### What is being asked
Can you put the lines from the one containing "Click the word velocity in the headline" through the one containing "(758, 1349). pos(923,534)" into a Markdown table with the columns No. and Line, numbering each line and skipping blank ones?

### Available records
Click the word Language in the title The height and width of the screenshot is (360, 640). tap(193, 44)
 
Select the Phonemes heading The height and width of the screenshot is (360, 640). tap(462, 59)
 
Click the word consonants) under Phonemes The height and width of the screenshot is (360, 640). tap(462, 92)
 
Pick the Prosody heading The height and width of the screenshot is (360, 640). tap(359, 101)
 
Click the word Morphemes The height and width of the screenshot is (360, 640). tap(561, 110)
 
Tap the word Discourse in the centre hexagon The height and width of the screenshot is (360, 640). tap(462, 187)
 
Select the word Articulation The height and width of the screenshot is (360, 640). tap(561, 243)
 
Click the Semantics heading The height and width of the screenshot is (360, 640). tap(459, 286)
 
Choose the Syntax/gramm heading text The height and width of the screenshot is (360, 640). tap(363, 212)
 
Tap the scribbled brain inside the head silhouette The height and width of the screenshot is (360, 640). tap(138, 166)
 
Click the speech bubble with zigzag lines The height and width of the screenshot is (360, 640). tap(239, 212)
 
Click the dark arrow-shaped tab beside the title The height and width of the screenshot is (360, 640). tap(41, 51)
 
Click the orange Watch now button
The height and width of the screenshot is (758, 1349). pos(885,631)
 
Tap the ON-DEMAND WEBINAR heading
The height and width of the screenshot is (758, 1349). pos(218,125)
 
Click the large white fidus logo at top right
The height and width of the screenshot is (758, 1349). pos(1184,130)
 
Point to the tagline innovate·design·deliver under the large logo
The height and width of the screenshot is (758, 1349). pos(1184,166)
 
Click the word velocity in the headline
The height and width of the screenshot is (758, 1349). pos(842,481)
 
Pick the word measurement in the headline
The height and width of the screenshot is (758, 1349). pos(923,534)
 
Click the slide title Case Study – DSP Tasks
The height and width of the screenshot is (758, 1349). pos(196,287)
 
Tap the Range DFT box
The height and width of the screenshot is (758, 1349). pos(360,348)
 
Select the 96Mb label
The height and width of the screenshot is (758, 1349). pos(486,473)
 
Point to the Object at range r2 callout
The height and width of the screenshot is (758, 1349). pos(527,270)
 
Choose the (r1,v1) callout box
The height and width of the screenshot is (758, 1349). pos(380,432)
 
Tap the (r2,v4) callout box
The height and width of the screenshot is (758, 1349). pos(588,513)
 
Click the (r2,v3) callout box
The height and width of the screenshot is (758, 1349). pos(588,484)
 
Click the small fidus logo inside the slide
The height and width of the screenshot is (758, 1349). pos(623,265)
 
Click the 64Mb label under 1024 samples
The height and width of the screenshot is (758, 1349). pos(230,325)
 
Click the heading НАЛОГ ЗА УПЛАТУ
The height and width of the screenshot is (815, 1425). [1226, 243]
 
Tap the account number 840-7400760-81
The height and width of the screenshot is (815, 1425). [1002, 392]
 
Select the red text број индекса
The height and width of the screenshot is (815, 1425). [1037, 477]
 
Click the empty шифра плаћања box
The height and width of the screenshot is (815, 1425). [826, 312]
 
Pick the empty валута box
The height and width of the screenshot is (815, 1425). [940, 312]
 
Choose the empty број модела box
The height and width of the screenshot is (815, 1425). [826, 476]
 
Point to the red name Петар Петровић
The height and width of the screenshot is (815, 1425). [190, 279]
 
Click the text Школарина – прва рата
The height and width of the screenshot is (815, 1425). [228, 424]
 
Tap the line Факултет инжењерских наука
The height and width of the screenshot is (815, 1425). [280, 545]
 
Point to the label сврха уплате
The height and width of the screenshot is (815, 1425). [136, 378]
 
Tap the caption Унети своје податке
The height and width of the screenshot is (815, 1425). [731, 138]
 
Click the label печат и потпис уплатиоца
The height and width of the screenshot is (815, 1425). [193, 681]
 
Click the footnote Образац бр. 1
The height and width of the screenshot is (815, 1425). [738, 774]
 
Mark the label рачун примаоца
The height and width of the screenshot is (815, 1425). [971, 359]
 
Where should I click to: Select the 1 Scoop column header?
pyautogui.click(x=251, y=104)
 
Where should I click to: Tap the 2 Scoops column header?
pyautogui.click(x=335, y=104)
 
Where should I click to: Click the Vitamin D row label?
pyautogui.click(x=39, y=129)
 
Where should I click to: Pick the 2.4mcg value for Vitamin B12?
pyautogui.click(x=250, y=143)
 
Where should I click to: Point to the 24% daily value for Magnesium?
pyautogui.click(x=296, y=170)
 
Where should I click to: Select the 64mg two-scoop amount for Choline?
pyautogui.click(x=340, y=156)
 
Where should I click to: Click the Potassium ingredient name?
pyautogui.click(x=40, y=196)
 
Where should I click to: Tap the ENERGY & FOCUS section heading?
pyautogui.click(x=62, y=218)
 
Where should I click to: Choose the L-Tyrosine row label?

### Full response
| No. | Line |
|---|---|
| 1 | Click the word velocity in the headline |
| 2 | The height and width of the screenshot is (758, 1349). pos(842,481) |
| 3 | Pick the word measurement in the headline |
| 4 | The height and width of the screenshot is (758, 1349). pos(923,534) |